A.B: İlk sorum biraz basit ama diğer sorularımı da etkileyeceği için buradan başlayacağım: Sence Rick Jessie’ye aşık mı yoksa Jessie’yle sadece sevişmek mi istiyor?
A.L:Ah Tanrım, Tanrım. Bence Rick eşinin ölümünden bu yana ilk kez birine kalbini açıyor. Bu kadının hayatını işgal etmeye çalışmasının tek sebebi cinsellik değil diye düşünüyorum. Sanırım bu iki insanın da hasarlı olduğu için birbirini bulduğunu düşünmemiz gerekiyor ve bu duruma nasıl tepki verdikleri ikisi için de şaşırtıcı. Söylediğin kadar kaba bir durum yok ortada. Finali izleyenlerin de göreceği gibi kıyamet sonrası dünyada biriyle birlikte olmak yanında bir sürü sorun da getiriyor.
A.B: Yıllardır dizinin ahlaki merkezi olan Rick bu sezon karanlık tarafa geçti. Bir aktör olarak bu dönüşüm konusunda ne düşünüyorsun?

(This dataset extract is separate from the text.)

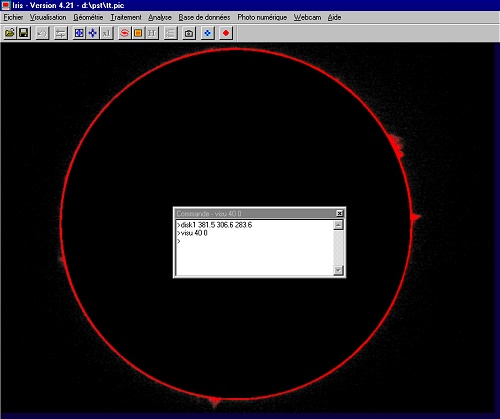This screenshot has width=500, height=419.
Task: Open the threshold sliders toolbar icon
Action: click(x=60, y=33)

A.L: Ben bayıldım açıkçası. Bu karakteri oynamanın en heyecanlı taraflarından biri yazarların karakterin üstünde oynamaları ve sürekli farklı yerlere götürmeleri. Bence Rick bu sezon Alexandria’ya gelip kurtulmalarından hemen önce, 11. Bölümde en düşük noktasına ulaştı. Şimdi de Rick’in medeni bir dünyada yaşayıp yaşayamayacağına yanıt arıyoruz. Karakterimin bu sezonki yolculuğu gerçekten heyecan verici.

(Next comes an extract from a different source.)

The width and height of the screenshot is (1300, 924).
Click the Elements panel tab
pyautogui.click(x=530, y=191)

A.B: Oğlun Carl’ı oynayan Chandler Riggs’den bahsetmek istiyorum. Çocuk gözlerimizin önünde büyüdü ve müthiş bir aktöre dönüştü. Bu gelişimde kendine pay çıkarıyor musun?

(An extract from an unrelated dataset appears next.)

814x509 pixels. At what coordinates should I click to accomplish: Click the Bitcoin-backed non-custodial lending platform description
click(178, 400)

A.L:Ben mi? Hayır, asla. Ben sadece onu takip etmeye çalışıyorum.
A.B: Setteki en iyi arkadaşın kim?
A.L: Silahım.
A.B: İngilizsin ama dizide Güney ABD aksanı kullanıyorsun. Aksan işini nasıl hallettin?
A.L:Bir aksan koçuyla sürekli çalışıyorum. İlk sezonu çekmeye başlamadan önce diziyi çektiğimiz Georgia’nın kırsal alanlarında dolaştım. İnsanlarla konuştum, aksanlarını öğrenmeye çalıştım. ABD’deyken sürekli dizideki aksanımı kullanıyorum.
A.B: Peki hiç aksanını şaşırdığın oldu mu çekimler sırasında?
A.L:Sanırım bir iki kere oldu. Ama muhtemelen ilk sezonda olmuştur. Beş yıldır çektiğimiz için baya alıştım artık. Hatta normal hayatımda da Amerikan aksanımı İngiliz aksanıma tercih ediyorum artık.